Where the string "computer" appears in a line of the material below, copy that line.
------------------------------------------------------------------------
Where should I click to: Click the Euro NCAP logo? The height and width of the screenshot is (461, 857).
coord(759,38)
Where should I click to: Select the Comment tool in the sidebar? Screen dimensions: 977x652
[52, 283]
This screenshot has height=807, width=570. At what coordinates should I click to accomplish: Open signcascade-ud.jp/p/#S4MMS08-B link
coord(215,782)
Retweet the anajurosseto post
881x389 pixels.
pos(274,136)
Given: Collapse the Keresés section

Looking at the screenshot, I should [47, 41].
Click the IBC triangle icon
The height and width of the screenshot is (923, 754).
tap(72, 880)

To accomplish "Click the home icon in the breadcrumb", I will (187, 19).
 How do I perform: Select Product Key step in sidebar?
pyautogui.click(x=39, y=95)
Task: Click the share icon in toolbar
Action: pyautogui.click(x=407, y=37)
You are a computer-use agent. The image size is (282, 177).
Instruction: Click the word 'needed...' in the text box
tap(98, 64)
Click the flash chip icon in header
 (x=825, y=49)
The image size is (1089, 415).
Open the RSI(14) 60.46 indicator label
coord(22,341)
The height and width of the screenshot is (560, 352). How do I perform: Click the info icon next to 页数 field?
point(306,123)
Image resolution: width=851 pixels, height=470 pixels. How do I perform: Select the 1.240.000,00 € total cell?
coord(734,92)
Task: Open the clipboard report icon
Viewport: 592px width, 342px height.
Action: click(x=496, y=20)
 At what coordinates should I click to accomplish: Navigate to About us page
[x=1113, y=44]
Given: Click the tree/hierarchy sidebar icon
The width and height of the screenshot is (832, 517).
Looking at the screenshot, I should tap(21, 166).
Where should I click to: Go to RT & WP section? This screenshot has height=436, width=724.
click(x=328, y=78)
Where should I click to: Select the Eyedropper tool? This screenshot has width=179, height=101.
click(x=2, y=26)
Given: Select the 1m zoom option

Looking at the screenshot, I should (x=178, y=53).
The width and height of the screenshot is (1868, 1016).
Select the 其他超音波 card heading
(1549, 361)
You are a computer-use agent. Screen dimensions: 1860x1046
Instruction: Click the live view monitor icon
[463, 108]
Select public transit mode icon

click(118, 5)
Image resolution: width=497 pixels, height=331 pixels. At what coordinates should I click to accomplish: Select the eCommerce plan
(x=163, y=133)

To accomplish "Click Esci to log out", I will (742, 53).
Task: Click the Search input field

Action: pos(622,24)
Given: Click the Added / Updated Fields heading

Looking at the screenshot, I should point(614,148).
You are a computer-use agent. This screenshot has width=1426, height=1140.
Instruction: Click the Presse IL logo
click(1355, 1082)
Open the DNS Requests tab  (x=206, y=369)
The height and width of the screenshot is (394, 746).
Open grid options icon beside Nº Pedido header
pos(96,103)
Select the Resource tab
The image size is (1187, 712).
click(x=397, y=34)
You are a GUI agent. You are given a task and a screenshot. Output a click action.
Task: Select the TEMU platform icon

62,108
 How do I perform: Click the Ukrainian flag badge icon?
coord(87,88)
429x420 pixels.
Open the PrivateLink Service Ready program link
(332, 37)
------------------------------------------------------------------------
RESPONSE TO THE EXERCISE:
You are a computer-use agent. The image size is (282, 177).
You are a computer-use agent. Screen dimensions: 1860x1046
You are a computer-use agent. This screenshot has width=1426, height=1140.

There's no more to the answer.